Psycho-Babble Eating Thread 423296

Shown: posts 1 to 4 of 4. This is the beginning of the thread.

 

antigua's story

Posted by antigua on December 2, 2004, at 9:10:38

I read what Poet wrote above and felt I had written it, so I thought I would step out from behind my curtain.

The concept of purging was introduced to me by my evil stepsister when I was a teenager. How simple! I was a chubby teenager. My first bout of depression after my body developed led to a huge weight loss (down to 68 lbs) because I just gave up eating. By 17 I had learned to starve myself as a way to punish myself.

Over the years, my ED served me pretty well. But now, as someone said above, I have plenty of crowns as physical evidence of the damage I did. I avoided the dentist for 8 years this last time so I'm in debt up to my eyeballs to my dentist and enduring countless work, including root canals, but I just couldn't live with what I viewed as my disgusting teeth as a reminder of the csa I experienced. It was a huge leap to get up the courage to go to the dentist.

I didn't tell my T about the ED until several years into therapy, actually not until after my father died. At that point, I had only a suspicion of experiencing csa so it was a big step. That was 12 years ago.

The only time I was able to keep my ED completely under control was when I was pregnant. Despite the physical discomforts, I loved being pregnant because I could relax, eat what I wanted and help my babies grow. I never gained too much weight with the babies, though. Afterwards, despite my best intentions I would revert, especially when I became depressed.

When I'm depressed, I starve myself. What intriuges me is that when I do lose a ton of weight this way, everyone tells me how good I look! So it's reinforcing. (With the last drastic weight loss, my gp said I was probably in better shape than I'd ever been!) When my weight gets too low I hear about it from my husband and friends. I've never been treated for my ED specifically; it's part and parcel of all of my other problems and I deal w/them in therapy.

On a more positive note, Thanksgiving went really well for me this year.
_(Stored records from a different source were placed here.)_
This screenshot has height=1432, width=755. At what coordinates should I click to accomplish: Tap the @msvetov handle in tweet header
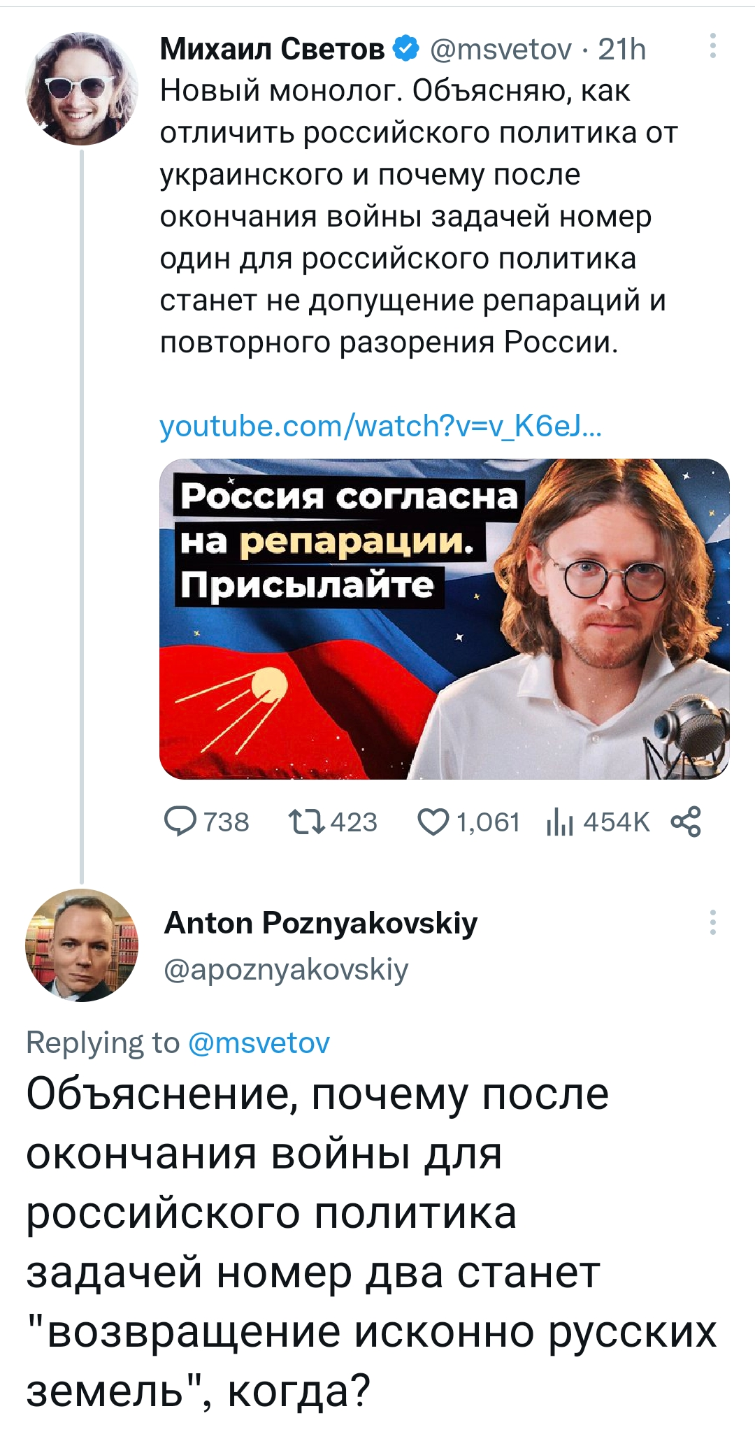(501, 49)
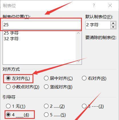Viewport: 119px width, 120px height.
Task: Select leader option 1 无(1)
Action: click(x=15, y=106)
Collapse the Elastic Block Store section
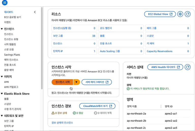The width and height of the screenshot is (195, 131). (x=2, y=94)
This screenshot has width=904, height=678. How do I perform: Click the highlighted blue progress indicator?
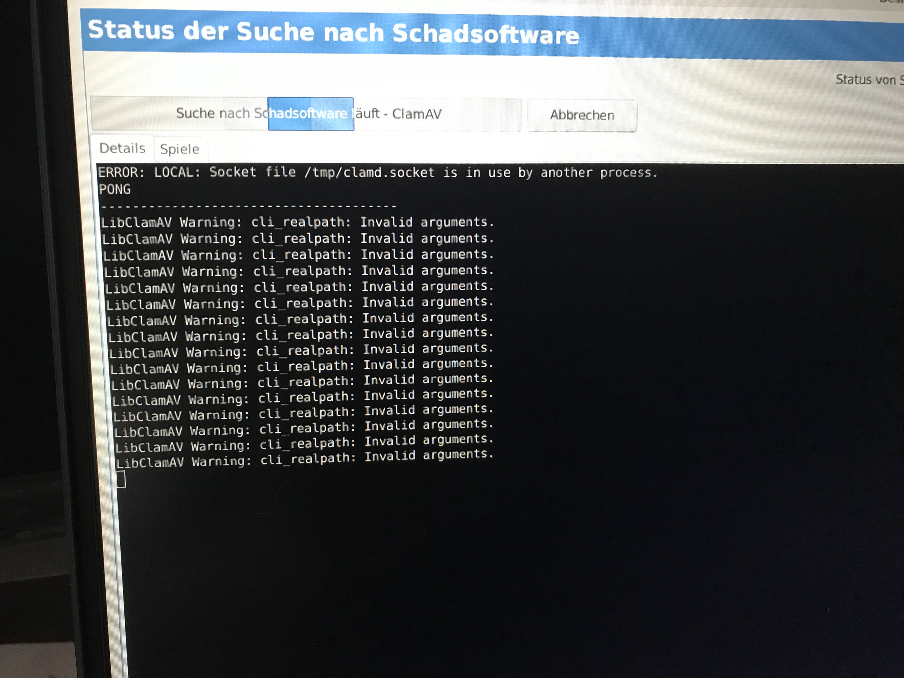coord(311,114)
Despite having a houseful of company (my own family, including my mother)I did not overeat at dinner. I had one plate of food and stopped eating because I was full. I couldn't believe that I didn't stuff myself silly as I usually do at the holidays. It gave me hope, one little baby step at a time.

I'm feeling better these days so I have extra weight, which disgusts me. I can't look at myself naked (never can unless I'm thinner), but the real fact of the matter is that when I look in the mirror I always see a fat woman, no matter what my weight.

The other thing that helped me was my efforts to quit drinking. When I was drinking, my cravings for junk food were disgusting, but I find that I eat much better w/o the alcohol, or maybe it's just that I don't eat very much at all, which in fact reinforces the ED.

I'm glad I told my story. Only my T knows.
antigua

 

Re: antigua's story » antigua

Posted by Poet on December 3, 2004, at 1:27:02

In reply to antigua's story, posted by antigua on December 2, 2004, at 9:10:38

Hi Antigua,

Thanks for sharing your story. I've never been treated for ED alone, either. Like you, it's part of other things that I am working on.

Keep taking those baby steps. You made it through Thanksgiving, that's a tough one and you did it.

Poet

 

Re: antigua's story

Posted by Racer on December 4, 2004, at 9:50:00

In reply to antigua's story, posted by antigua on December 2, 2004, at 9:10:38

I'm glad you posted, too. What you wrote about always seeing a fat woman hit home for me, since that's about the size of it for me, too. Of course, the medication induced weight gain I've gone through has really made that much, much worse. Because I have been fat, and because I got so much criticism for it from so many places, I have a really hard time with the concept of gaining weight without getting fat.

And a girlfriend of mine, who knew that I had been anorexic, and knew that I worried about my weight going below a certain point because of fear that it would start again -- which it has, many times -- once told me, "I know you're worried about the weight you've lost, but I think you look better at this weight than I've ever seen you look." Thanks. Just what I need: I'm sinking into depression again, losing weight, starting to restrict again, you KNOW about all this, and you still reinforce it. Great friendship.

Sure, she was trying to lose weight herself, and was rather shallow, but still...

Congrats on Thanksgiving, too.

 

Re: antigua's story » Racer

Posted by yoshimi on December 7, 2004, at 1:06:35

In reply to Re: antigua's story, posted by Racer on December 4, 2004, at 9:50:00

I always see a fat woman in the mirror too.
Its wierd. And Im into some sports where its better to be skinny, i lost 32 lbs last year and everyone telling me how healthy i look and i knew i was healthier really truly before i lost it, well at least i could have stopped at losing 5 or 10. I gained a few back and i feel so fat.

it is hard when people tell you you look better underweight. its really scary. im sorry someone
did that to you too. some people just are shallow.

im glad you all are rigting about this, i will write my story one day i dont know if there is so much too it. i am not feeling to good about myslef lately.